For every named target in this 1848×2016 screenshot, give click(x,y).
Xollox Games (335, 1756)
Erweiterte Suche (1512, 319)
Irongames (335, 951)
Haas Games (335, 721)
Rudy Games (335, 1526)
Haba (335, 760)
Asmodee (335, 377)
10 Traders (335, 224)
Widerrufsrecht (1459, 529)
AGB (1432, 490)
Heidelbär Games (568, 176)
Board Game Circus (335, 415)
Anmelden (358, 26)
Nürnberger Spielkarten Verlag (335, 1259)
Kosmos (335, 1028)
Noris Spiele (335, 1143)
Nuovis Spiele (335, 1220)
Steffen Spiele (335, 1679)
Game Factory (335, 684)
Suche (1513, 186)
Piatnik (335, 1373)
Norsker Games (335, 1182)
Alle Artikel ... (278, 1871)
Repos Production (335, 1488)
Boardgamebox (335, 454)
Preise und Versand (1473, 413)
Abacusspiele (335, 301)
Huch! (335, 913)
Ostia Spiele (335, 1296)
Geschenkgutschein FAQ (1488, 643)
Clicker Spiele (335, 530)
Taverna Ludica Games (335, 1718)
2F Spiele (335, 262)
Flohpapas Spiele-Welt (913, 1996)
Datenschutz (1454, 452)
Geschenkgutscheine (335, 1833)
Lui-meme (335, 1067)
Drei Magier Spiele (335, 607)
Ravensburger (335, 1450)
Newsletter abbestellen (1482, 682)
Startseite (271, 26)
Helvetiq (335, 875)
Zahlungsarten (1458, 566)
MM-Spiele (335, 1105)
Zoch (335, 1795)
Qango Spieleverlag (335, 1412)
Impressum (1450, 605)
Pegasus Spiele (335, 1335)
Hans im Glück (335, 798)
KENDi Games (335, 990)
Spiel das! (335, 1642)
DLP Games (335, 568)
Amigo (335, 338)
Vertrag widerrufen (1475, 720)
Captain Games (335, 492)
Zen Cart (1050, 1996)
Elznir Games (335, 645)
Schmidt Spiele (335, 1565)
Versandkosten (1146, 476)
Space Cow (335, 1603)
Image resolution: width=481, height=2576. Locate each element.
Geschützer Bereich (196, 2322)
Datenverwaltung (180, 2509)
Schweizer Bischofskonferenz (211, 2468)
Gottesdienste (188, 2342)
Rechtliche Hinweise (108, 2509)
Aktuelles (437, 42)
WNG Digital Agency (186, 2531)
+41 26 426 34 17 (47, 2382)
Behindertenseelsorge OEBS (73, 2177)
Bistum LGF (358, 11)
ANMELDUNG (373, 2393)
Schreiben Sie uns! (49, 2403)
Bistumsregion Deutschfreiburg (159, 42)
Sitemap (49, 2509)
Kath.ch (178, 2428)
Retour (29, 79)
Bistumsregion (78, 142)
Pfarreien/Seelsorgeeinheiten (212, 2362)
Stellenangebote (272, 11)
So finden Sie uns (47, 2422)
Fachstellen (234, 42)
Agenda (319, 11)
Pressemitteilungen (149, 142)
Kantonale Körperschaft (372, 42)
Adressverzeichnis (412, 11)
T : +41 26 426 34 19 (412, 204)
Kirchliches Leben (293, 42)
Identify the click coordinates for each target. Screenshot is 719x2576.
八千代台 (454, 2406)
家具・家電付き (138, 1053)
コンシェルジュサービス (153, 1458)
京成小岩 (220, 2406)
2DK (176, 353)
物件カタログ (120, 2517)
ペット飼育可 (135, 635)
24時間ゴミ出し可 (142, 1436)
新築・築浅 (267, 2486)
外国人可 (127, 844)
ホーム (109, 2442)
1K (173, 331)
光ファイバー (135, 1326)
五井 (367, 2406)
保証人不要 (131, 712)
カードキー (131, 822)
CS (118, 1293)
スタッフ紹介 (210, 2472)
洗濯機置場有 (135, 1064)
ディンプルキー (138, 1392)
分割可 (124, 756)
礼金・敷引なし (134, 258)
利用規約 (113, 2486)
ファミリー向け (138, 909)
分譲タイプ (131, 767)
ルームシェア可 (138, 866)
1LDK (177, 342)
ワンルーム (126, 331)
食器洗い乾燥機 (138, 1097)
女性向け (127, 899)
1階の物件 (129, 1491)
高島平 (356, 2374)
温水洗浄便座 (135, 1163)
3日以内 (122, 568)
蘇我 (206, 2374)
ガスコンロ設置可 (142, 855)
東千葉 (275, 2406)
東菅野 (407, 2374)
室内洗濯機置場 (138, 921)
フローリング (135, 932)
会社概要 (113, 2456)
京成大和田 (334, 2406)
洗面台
....................
• [About this exercise]: Beginning with the line that contains "ファミリー向け (138, 909)", set down every line through the end of the data without change.

• [Task answer]:
ファミリー向け (138, 909)
分譲タイプ (131, 767)
ルームシェア可 (138, 866)
1LDK (177, 342)
ワンルーム (126, 331)
食器洗い乾燥機 (138, 1097)
女性向け (127, 899)
1階の物件 (129, 1491)
高島平 (356, 2374)
温水洗浄便座 (135, 1163)
3日以内 (122, 568)
蘇我 (206, 2374)
ガスコンロ設置可 (142, 855)
東千葉 (275, 2406)
東菅野 (407, 2374)
室内洗濯機置場 (138, 921)
フローリング (135, 932)
会社概要 (113, 2456)
京成大和田 (334, 2406)
洗面台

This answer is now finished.